En droit, une infraction est définie comme étant un « comportement actif ou passif (action ou omission) prohibé par la loi et passible selon sa gravité d’une peine principale, soit criminelle, soit correctionnelle, soit de police, éventuellement assortie de peines complémentaires ou accessoires ou de mesures de sûreté »5. Il existe trois catégories d’infractions : les contraventions, les délits et les crimes.

Au sein des mondes virtuels, deux types d’infractions peuvent être distinguées : les infractions déjà qualifiées dans le monde physique se transposant aux mondes virtuels, et les infractions inhérentes aux mondes virtuels.

Concernant les infractions transposées, l’enjeu est de déterminer si des actes qualifiés d’infractions dans le monde physique le sont aussi dans les mondes virtuels. La Cour suprême néerlandaise a par exemple qualifié pénalement le « vol virtuel » dans son arrêt en date du 31 janvier 2012. Elle reconnaît donc qu’un item virtuel est un bien susceptible d’être volé, et qu’un tel acte est qualifiable d’infraction même si celui-ci a été commis dans un monde virtuel.

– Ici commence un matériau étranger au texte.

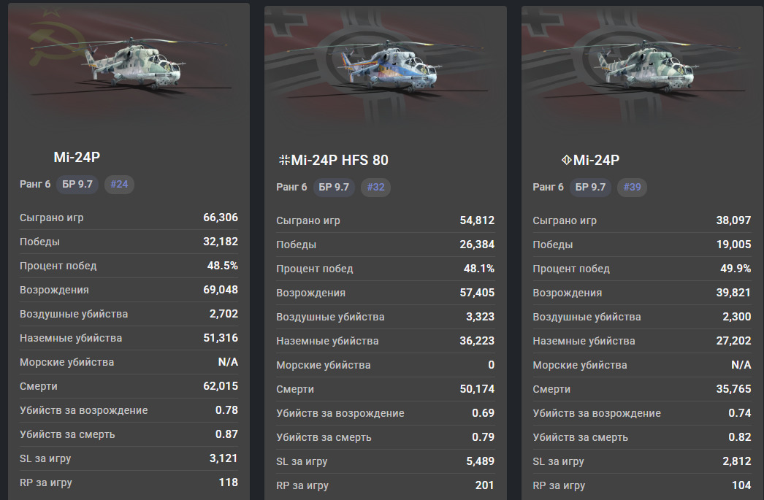
Task: Click the diamond icon beside the third Mi-24P
Action: (x=565, y=161)
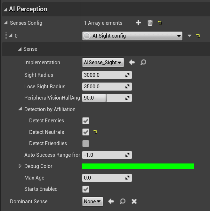Uncheck Detect Enemies checkbox
Viewport: 210px width, 211px height.
[x=86, y=121]
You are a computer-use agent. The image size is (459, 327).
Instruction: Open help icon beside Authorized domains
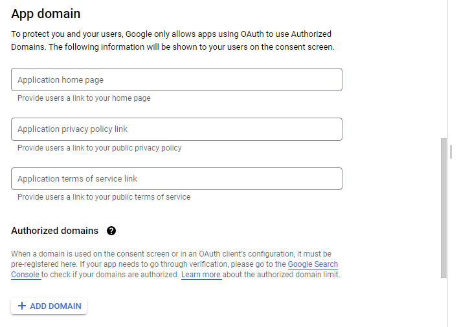111,231
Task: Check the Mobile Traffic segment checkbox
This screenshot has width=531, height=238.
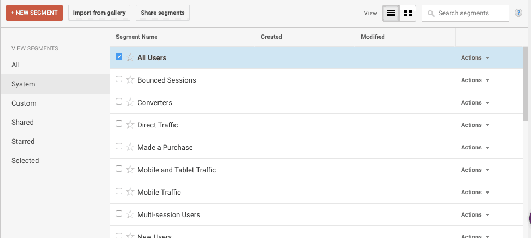Action: (x=119, y=191)
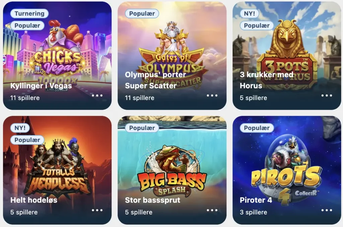343x227 pixels.
Task: Open the Helt hodeløs game title
Action: (x=34, y=200)
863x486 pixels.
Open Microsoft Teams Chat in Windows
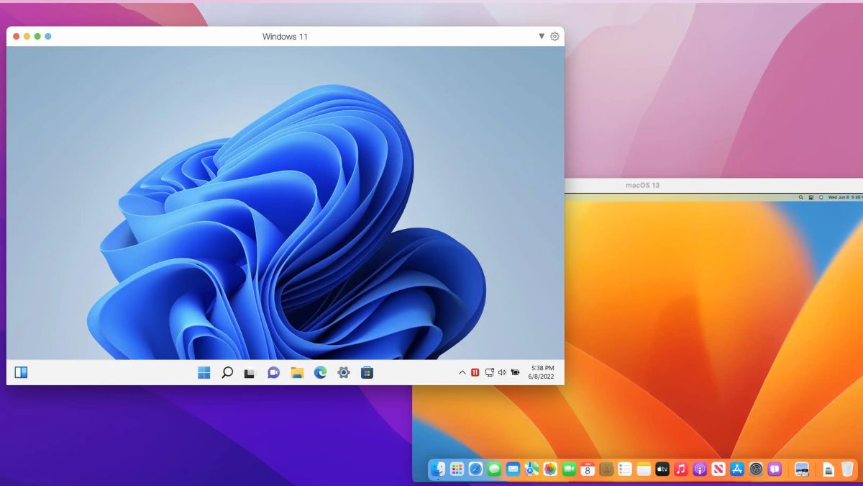(x=273, y=372)
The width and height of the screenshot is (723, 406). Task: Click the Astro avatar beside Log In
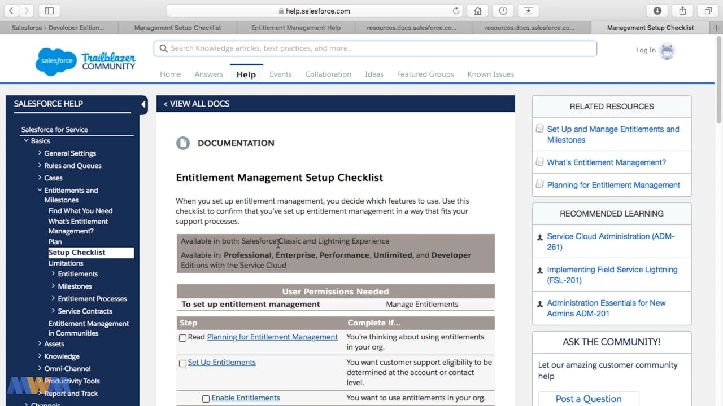(667, 51)
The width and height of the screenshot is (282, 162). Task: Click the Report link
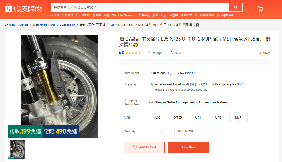pos(265,53)
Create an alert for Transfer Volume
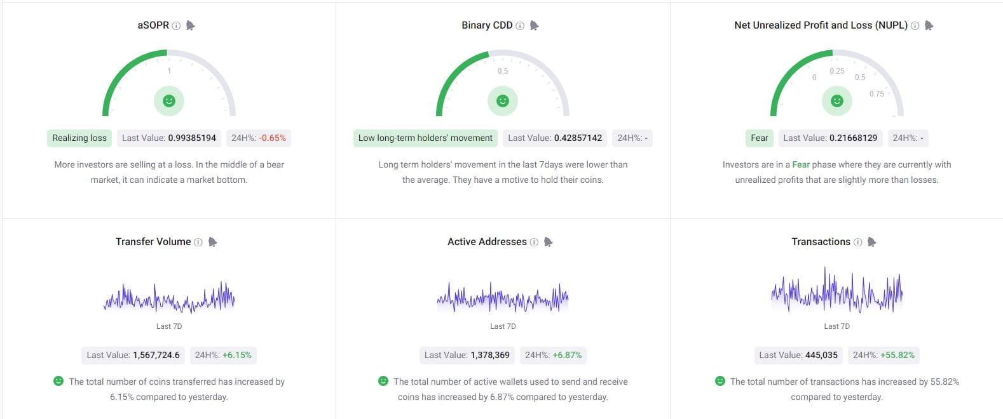This screenshot has width=1003, height=419. coord(212,242)
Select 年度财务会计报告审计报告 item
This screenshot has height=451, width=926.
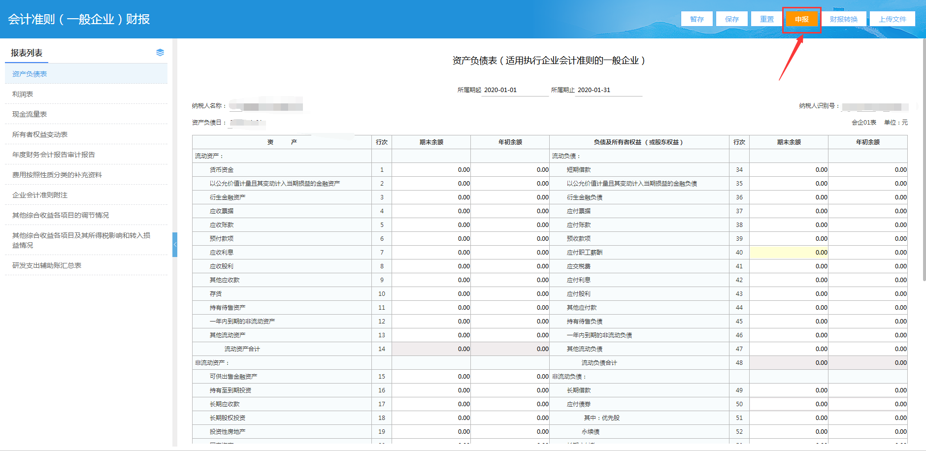pyautogui.click(x=54, y=155)
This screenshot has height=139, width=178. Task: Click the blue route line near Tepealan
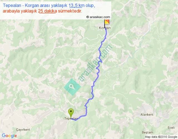click(81, 116)
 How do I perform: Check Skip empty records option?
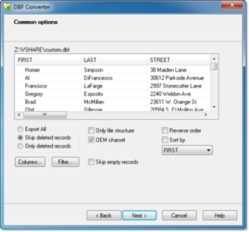click(x=91, y=162)
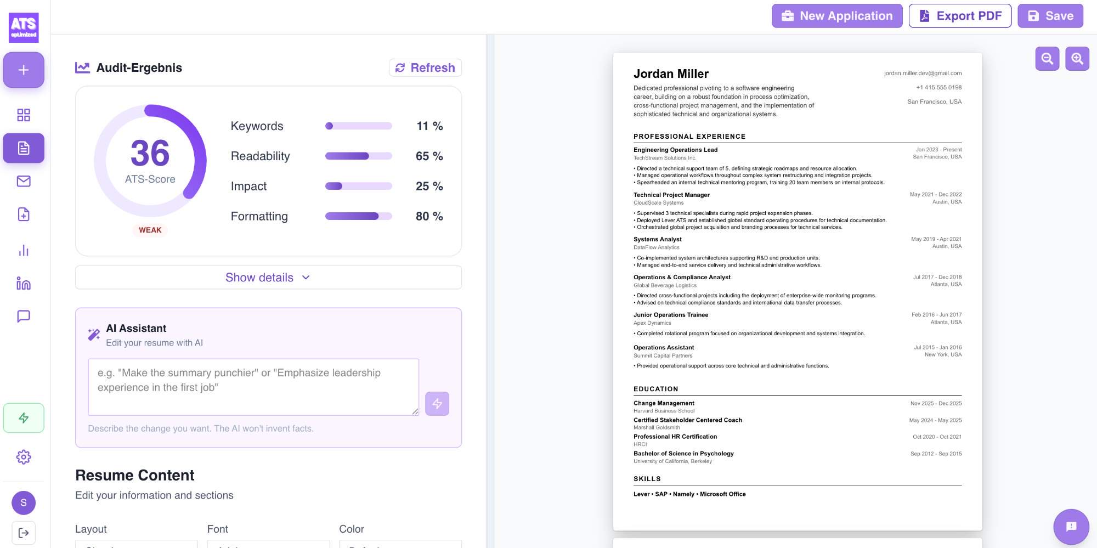Open the chat bubble icon in sidebar
The image size is (1097, 548).
(x=24, y=317)
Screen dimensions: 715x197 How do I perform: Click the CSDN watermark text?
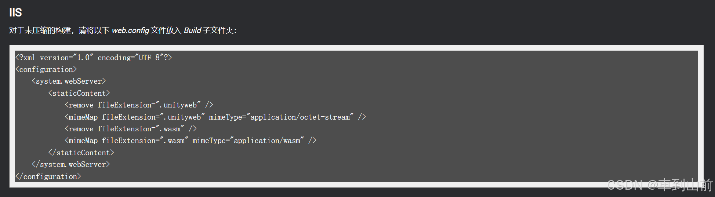pos(660,185)
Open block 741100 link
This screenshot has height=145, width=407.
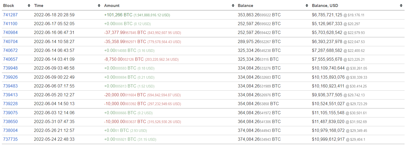[x=10, y=24]
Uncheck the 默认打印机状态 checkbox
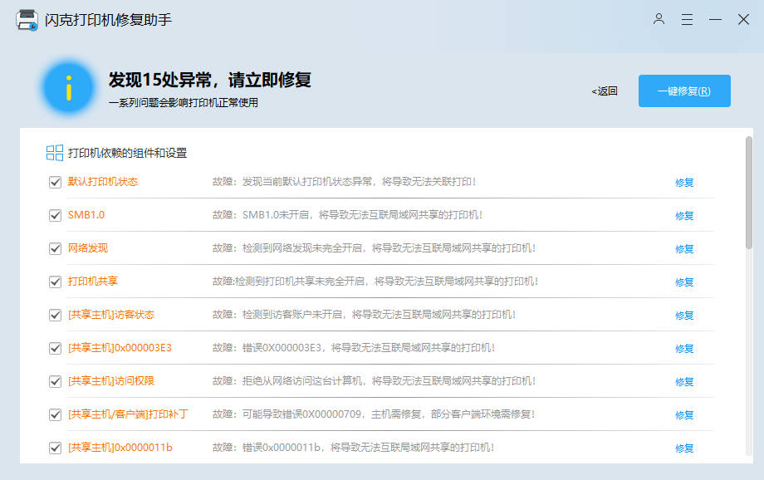Screen dimensions: 764x480 (x=56, y=181)
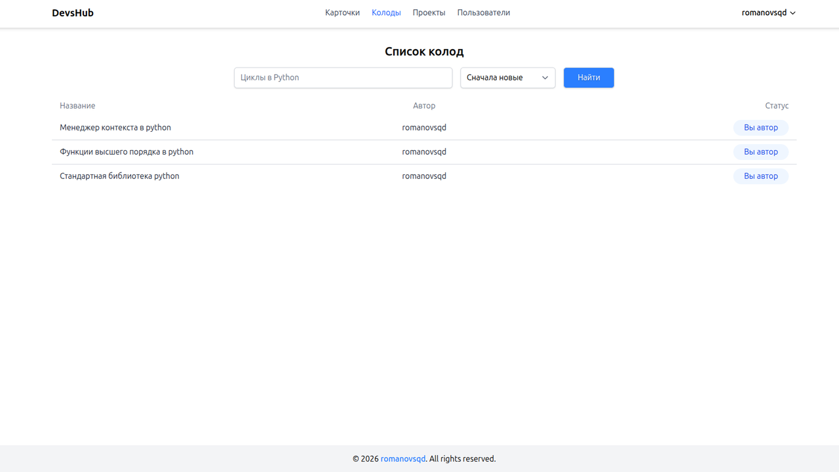839x472 pixels.
Task: Click the Вы автор badge on last deck
Action: coord(760,176)
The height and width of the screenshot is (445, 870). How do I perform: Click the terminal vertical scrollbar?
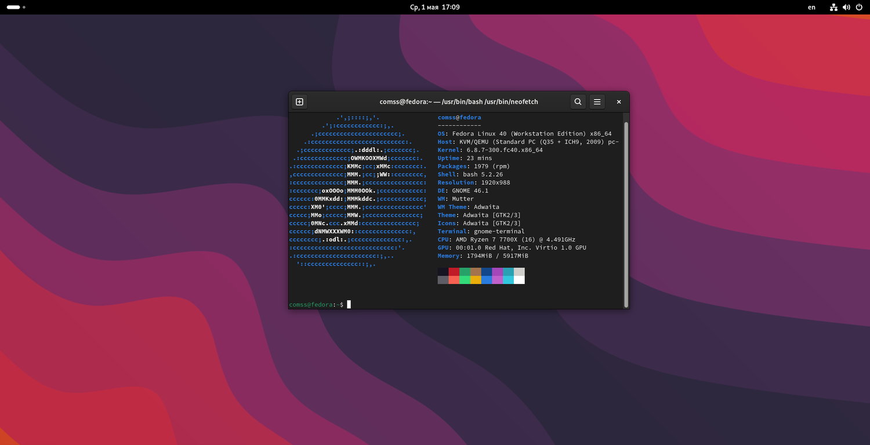pyautogui.click(x=626, y=214)
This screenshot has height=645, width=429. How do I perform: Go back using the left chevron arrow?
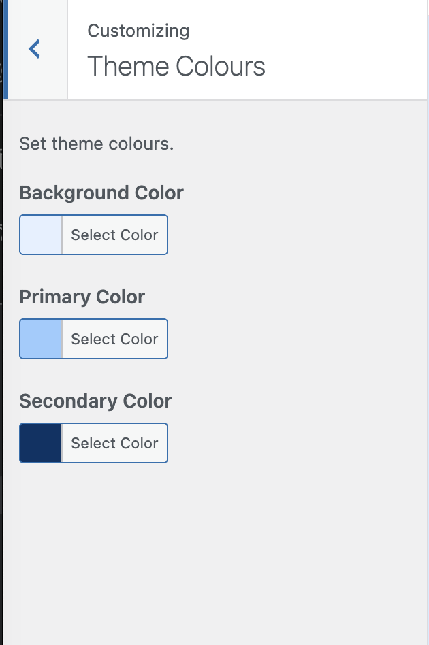click(35, 49)
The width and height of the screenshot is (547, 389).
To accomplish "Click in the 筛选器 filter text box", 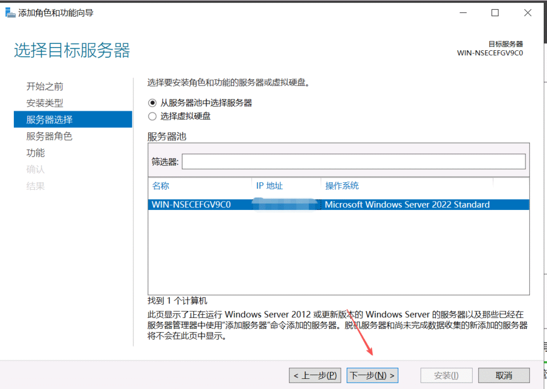I will (x=353, y=162).
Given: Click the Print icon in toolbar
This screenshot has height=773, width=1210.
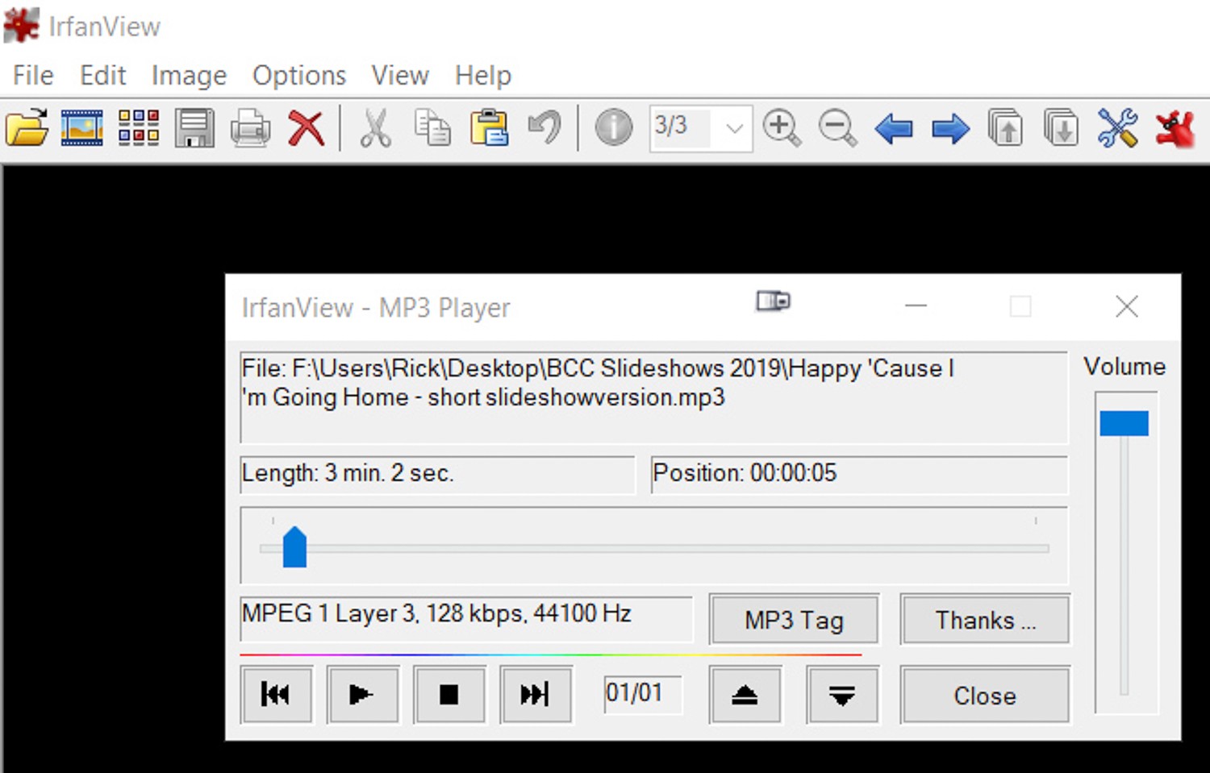Looking at the screenshot, I should [x=250, y=128].

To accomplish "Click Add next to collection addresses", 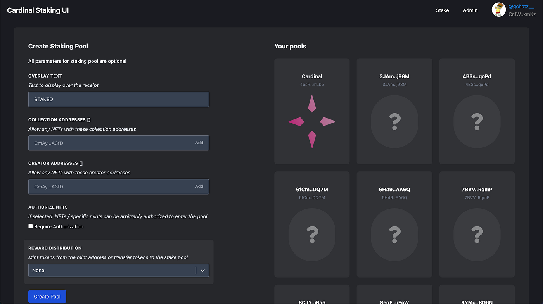I will click(x=199, y=143).
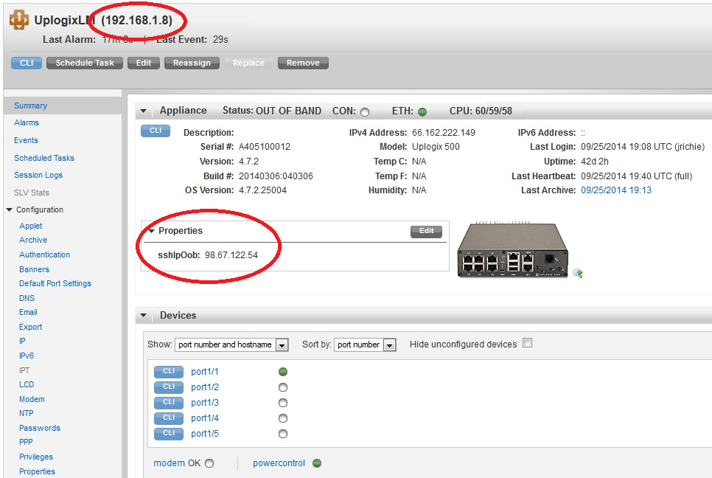Click the green status icon for port1/1
The height and width of the screenshot is (478, 712).
point(283,372)

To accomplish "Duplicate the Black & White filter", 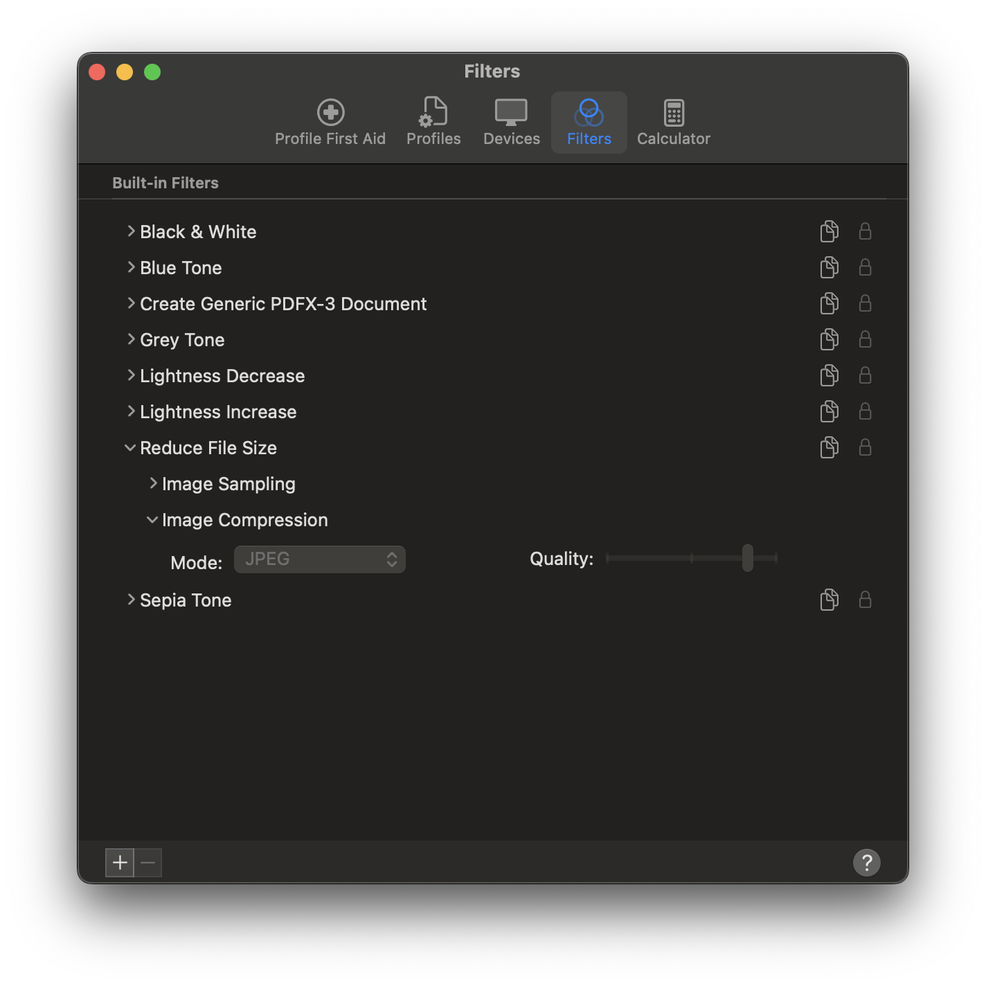I will click(x=829, y=231).
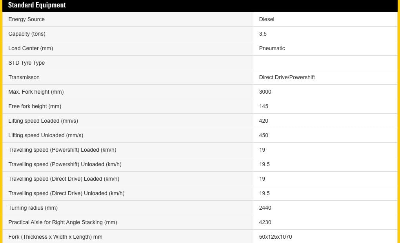Screen dimensions: 400x243
Task: Select the Transmisson row label
Action: coord(24,77)
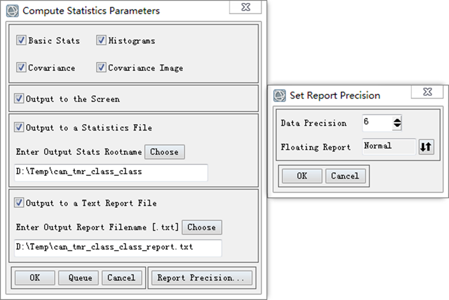Toggle Floating Report format arrows button
The width and height of the screenshot is (449, 300).
[426, 147]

Cependant, toutes les infractions qualifiées dans le monde physique ne le sont pas forcément dans les mondes virtuels. Concernant les faits assimilés à des viols, l’article 222-23 du code pénal qualifie cette infraction uniquement s’il y a « pénétration sexuelle, de quelque nature qu’il soit ou tout acte bucco-génital commis sur la personne d’autrui ou sur la personne de l’auteur par violence, contrainte, menace ou surprise ». Pour que cette infraction soit qualifiée, il est donc nécessaire qu’elle ait lieu dans le monde physique à
l’encontre de personnes physiques.

Les infractions inhérentes aux mondes virtuels sont, quant à elles, des infractions qui ne peuvent être commises que dans un monde virtuel via ses outils. Dans son document “Technology assesment report on Metavers”, Interpol parle même de darkverse.

Le darkverse fait référence à la transposition du dark web et de ses enjeux dans les mondes virtuels. Les actes commis à l’aide du darkverse pourraient avoir des conséquences aussi bien dans le monde physique que dans les mondes virtuels. Il pourrait par exemple s’agir d’utiliser les mondes virtuels comme d’un lieu de vente de marchandises illicites livrées dans le monde physique. On peut aussi imaginer que s’y déroulent des
échanges d’éléments ayant pour objectif d’affecter les mondes virtuels, en eux-mêmes, par des atteintes portées à leurs infrastructures, leurs logiciels ou leurs données. Il serait opportun d’adapter le cadre légal actuel à la nature même de ces infractions.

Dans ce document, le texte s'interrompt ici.